A ben vedere anche Elle si dimostra tenacemente avulso all'assetto socio-politico umano: non rivela la propria identità, vive in una sorta di isolamento autoimposto che lo esclude da ogni gruppo umano e intrattiene legami con il prossimo puramente formali o di convenienza per la risoluzione del rompicapo Kira, provocando in tal mondo l'incredulità o addirittura l'indignazione degli altri addetti alla cattura del killer di criminali. Il protagonista e il suo rivale costituiscono dunque due facce della medesima moneta, due esistenze profondamente sole e incapaci di trovare una definizione certa della propria essenza, perennemente in bilico tra l'umano e l'oltreuomo. Una declinazione simbolica e corporea di quella frammentazione dell'io che costituisce la condizione esistenziale tipica dell'uomo contemporaneo, la stessa portata sul grande schermo con straordinaria capacità immaginifica ed epistemologica da cineasti quali Christopher Nolan, David Fincher e soprattutto Michael Mann, la cui filmografia risulta costantemente incentrata proprio sul tema del doppio e che nel 1995 aveva diretto Heat - La sfida (Heat), apoteosi di tale riflessione resa concreta, palpabile dallo scontro tra Robert De Niro e Al Pacino, i cui personaggi (un ladro e un poliziotto) non possono non essere considerati precursori della coppia nata dalla mente di Oba. L'incontro in un ristorante trasformatosi in una vera e propria battaglia di intelletti tra Light ed Elle ricorda fin troppo l'indimenticabile e unica sequenza nella quale i due rivali della pellicola citata si incontrano, proprio al tavolo di un ristorante. La successiva introduzione dei due sostituti del singolare detective, Near e Mello, non fa che aumentare il gioco dei doppi e dunque confermare l'importanza della scissione identitaria del soggetto all'interno del mondo contemporaneo, incapace ormai di poter offrire agli spettatori persino semplici esempi di eroe e antagonista da cinema classico.

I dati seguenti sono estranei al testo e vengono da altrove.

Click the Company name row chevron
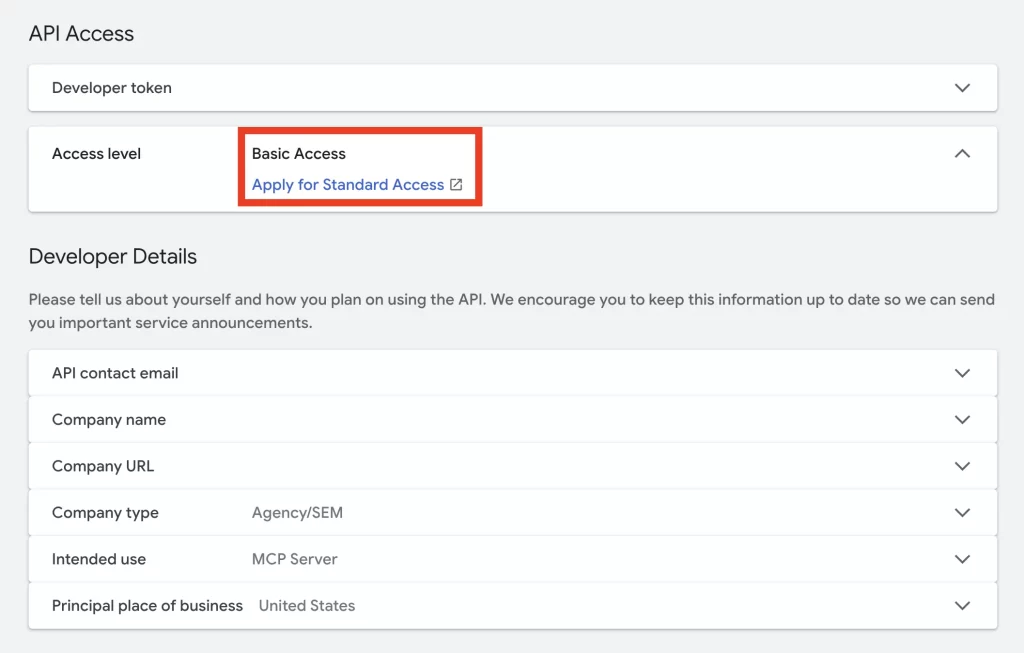 [962, 420]
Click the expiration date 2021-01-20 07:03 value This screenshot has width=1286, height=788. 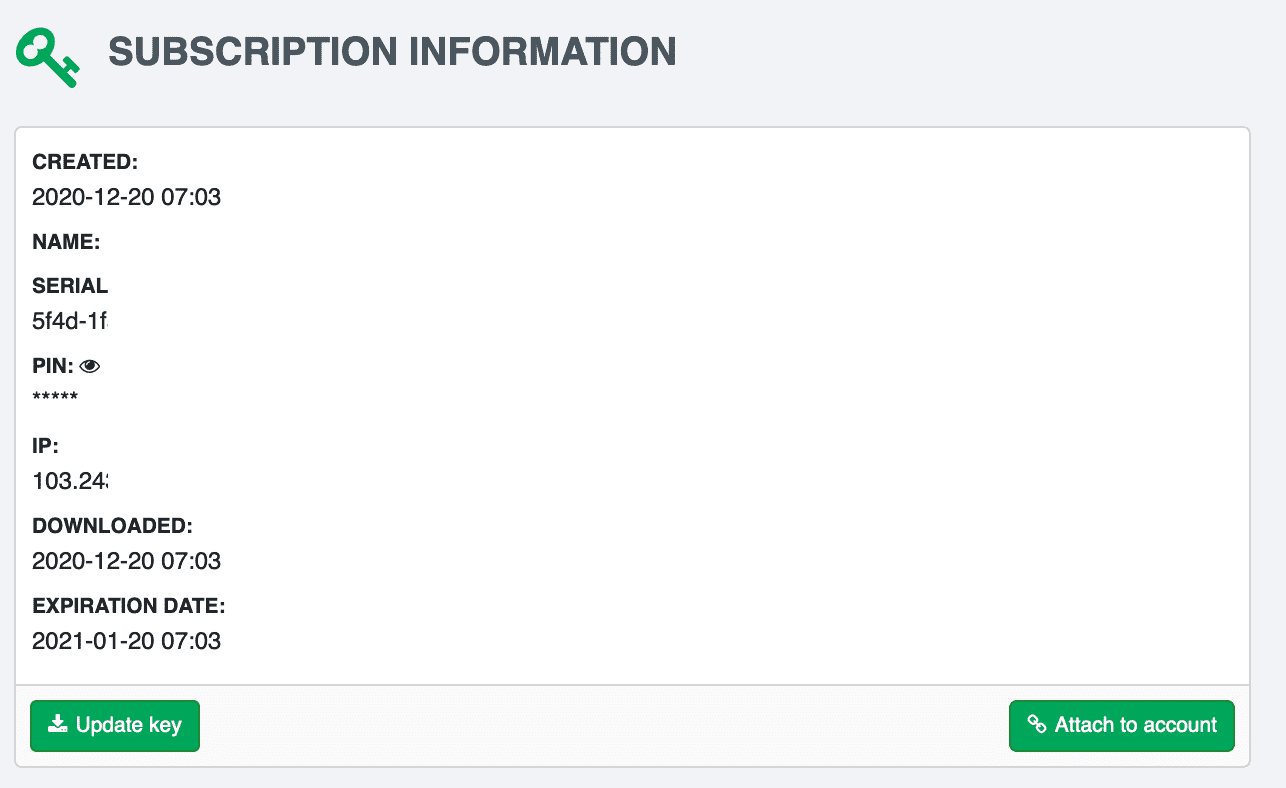point(127,641)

Forte di una complessa riflessione sulla natura dell'uomo in un contesto cronologico e sociale come quello attuale, sul concetto morale di giustizia in tempi tanto ambigui, tanto tumultuosi da decretare il successo politico e personale di figure per certi versi non troppo distanti dalle idee di Kira, Death Note rappresenta un'opera di particolare fascino all'interno dell'universo degli anime, anche in virtù di una impostazione formale decisamente debitrice del linguaggio cinematografico, come dimostrano le potentissime sequenze musicali nelle quali Light decreta la morte del prossimo con una gestualità da direttore d'orchestra, in sincrono perfetto con le straordinarie composizioni originali di Yoshihisa Hirano e Hideki Taniuchi, così come gli split screen in pieno stile Brian De Palma in alcuni dei momenti più tesi dello scontro Kira-Elle.